I've split this PR into three (currently) independent branches (based on master, merged in the following order):
I'd like a better abstraction for locking so fetcher and substitution locking don't require their own implementations.
I also still want context for why substitution locking was removed.
Motivation
When Nix is run under multiple processes (like with
nix-eval-jobs), certain operations don't employ locking and can be duplicated across processes. With nix-eval-jobs, I most commonly observe the evaluation cache being locked and duplicate fetches and substitutions. This PR sets out to fix these issues.Context
This PR targets three components.
A gist with some benchmark results (from an earlier version of this work) can be found here: https://gist.github.com/ConnorBaker/9e31d3b08ff6d4ac841928412131fe15.
eval-cache: make SQLite operations process-safe
Refactors eval-cache DB access to use per‑operation transactions with retry/backoff and explicit error handling, so concurrent Nix processes can safely share the same eval cache without SQLITE_BUSY errors or corruption (like is seen with nix-eval-jobs).

**Using the information**
A. In the pull request description, rewrite the paragraph that begins "Refactors eval-cache DB access" as a short bulleted list that keeps its main facts.
B. According to the pull request description, how many components does the PR target?
C. Continue the pull request description about Nix locking from the point where it stops.

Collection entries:
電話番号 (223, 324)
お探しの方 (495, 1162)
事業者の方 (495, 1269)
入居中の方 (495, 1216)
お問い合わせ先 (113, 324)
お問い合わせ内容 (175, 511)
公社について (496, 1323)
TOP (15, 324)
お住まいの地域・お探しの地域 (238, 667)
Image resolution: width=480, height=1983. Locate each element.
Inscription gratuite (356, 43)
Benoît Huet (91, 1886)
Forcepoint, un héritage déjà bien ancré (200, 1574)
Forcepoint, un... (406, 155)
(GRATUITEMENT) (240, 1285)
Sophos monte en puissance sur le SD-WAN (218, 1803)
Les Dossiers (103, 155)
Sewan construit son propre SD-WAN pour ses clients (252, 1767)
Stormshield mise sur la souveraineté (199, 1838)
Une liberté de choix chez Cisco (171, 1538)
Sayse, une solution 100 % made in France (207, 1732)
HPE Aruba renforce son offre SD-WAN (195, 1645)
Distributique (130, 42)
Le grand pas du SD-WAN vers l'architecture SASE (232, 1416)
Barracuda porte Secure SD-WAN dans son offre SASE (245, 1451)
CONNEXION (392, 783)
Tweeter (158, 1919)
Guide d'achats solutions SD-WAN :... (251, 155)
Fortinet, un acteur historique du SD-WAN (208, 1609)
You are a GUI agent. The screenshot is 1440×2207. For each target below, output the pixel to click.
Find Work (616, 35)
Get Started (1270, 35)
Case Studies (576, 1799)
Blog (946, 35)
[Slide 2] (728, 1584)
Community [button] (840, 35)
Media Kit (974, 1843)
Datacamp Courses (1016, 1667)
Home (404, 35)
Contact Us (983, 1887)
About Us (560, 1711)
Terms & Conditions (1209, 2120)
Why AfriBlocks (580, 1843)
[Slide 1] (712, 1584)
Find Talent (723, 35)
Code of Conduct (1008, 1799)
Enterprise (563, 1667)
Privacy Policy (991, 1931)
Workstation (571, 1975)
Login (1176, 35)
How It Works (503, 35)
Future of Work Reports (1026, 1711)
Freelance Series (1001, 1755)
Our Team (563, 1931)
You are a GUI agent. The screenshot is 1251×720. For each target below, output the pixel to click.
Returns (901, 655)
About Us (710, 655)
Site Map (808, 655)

**Answers to each task**
A.
- Eval-cache database access now uses per-operation transactions.
- These transactions include retry/backoff and explicit error handling.
- As a result, concurrent Nix processes can safely share the same eval cache.
- This avoids SQLITE_BUSY errors and corruption, such as those seen with nix-eval-jobs.

B. Three components.

C.
fetchers: add process-safe cache to prevent duplicate downloads
Adds inter‑process file locks and double‑checked lookups to the fetcher cache (tarball, git, GitHub/GitLab/Sourcehut archives, etc.), so only one process downloads a given resource while others wait and reuse the cached result. The locked path now respects TTL to avoid stale hits.
store: add process-safe locking to prevent duplicate substitutions
Introduces substitution locks around binary cache downloads, ensuring only one process performs a substitution for a given store path while others wait and reuse the result. Includes timeout controls and cleanup logic for lock files.